El agua estaba fría y la corriente lo arrastró de inmediato. Don Pascual, un hombre de campo y de río, sabía nadar, pero el Iguazú, en su crecida, era un desafío. Luchó contra la corriente, usando los pocos puntos de apoyo que las raíces de los árboles le ofrecían. Las ramas le arañaban la piel, y el agua lo golpeaba sin piedad. Sus pulmones ardían, pero la imagen del sobre, la urgencia de la información que contenía, lo impulsaba a seguir adelante. No solo nadaba por él mismo; nadaba por la selva, por los animales, por la gente que dependía de ella.
Después de lo que parecieron horas, pero fueron quizás solo veinte minutos de lucha extenuante, Don Pascual sintió que sus pies tocaban un fondo más sólido. Había llegado a la otra orilla, exhausto, tembloroso, pero con el sobre intacto. Se arrastró fuera del agua, jadeando, y se derrumbó sobre la tierra, el cuerpo le dolía, pero el alivio de haber escapado era inmenso. El sol, por un instante, se asomó entre las nubes, proyectando un rayo de luz esperanzador sobre el río.

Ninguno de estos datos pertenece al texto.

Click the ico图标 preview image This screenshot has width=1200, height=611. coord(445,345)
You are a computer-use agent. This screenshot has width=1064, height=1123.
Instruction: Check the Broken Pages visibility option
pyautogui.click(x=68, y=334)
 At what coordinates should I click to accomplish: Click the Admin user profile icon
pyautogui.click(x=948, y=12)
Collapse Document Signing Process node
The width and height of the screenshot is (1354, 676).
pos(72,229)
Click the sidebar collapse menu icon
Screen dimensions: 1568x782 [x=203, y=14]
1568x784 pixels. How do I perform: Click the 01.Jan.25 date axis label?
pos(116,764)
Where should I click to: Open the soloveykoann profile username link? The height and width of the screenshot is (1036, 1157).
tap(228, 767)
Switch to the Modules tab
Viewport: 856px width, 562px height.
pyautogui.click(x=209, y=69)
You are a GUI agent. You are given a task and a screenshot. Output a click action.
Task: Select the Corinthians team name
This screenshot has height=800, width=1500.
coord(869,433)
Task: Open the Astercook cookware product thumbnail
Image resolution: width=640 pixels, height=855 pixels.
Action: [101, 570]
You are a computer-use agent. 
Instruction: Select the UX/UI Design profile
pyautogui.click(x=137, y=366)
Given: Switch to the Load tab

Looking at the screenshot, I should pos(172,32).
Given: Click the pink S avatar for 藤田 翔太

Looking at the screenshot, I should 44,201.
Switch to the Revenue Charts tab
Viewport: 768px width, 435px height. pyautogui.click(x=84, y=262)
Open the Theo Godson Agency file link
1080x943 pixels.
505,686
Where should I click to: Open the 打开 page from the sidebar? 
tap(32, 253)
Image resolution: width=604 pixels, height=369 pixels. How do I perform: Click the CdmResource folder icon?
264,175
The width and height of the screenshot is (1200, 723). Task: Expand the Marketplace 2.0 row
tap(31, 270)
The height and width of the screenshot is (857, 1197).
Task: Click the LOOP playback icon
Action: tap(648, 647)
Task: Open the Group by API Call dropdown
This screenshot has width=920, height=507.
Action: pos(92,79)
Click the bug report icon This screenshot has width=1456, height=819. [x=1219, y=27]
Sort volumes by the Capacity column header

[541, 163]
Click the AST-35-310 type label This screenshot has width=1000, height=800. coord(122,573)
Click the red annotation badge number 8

Sabía que aún le quedaba un tramo por caminar, un trecho por una senda más transitada que llevaba directamente a la Cooperativa de Productores de Yerba Mate. La cooperativa no era solo un centro de acopio; era el corazón de la comunidad de Apóstoles, un lugar donde los productores se reunían, compartían noticias y tomaban decisiones importantes para el futuro de la yerba. Era el lugar perfecto para entregar el mensaje de la Dra. Ríos. Allí encontraría a personas influyentes y con la capacidad de actuar ante la amenaza inminente.
Caminó cojeando, cada músculo de su cuerpo protestando. La ropa mojada le pesaba y el aire fresco de la tarde lo calaba hasta los huesos. Pero la visión de los campos de yerba mate, verdes y organizados, que comenzaban a aparecer a lo lejos, le dio nuevas fuerzas. Eran un contraste bienvenido con la furia indomable de la selva que acababa de dejar atrás.
Finalmente, después de una caminata que pareció interminable, Don Pascual vio la silueta familiar del edificio de la cooperativa. Las luces ya estaban encendidas, y podía escuchar el bullicio de voces y el inconfundible aroma a yerba procesada. Su cuerpo estaba al límite, pero una sonrisa se dibujó en sus labios. Lo había logrado. Había cumplido con su deber, un deber que iba más allá de la simple entrega de correo. El cartero de las cascadas había salvado un secreto vital, y ahora estaba a punto de revelarlo para proteger el futuro de su amada Misiones.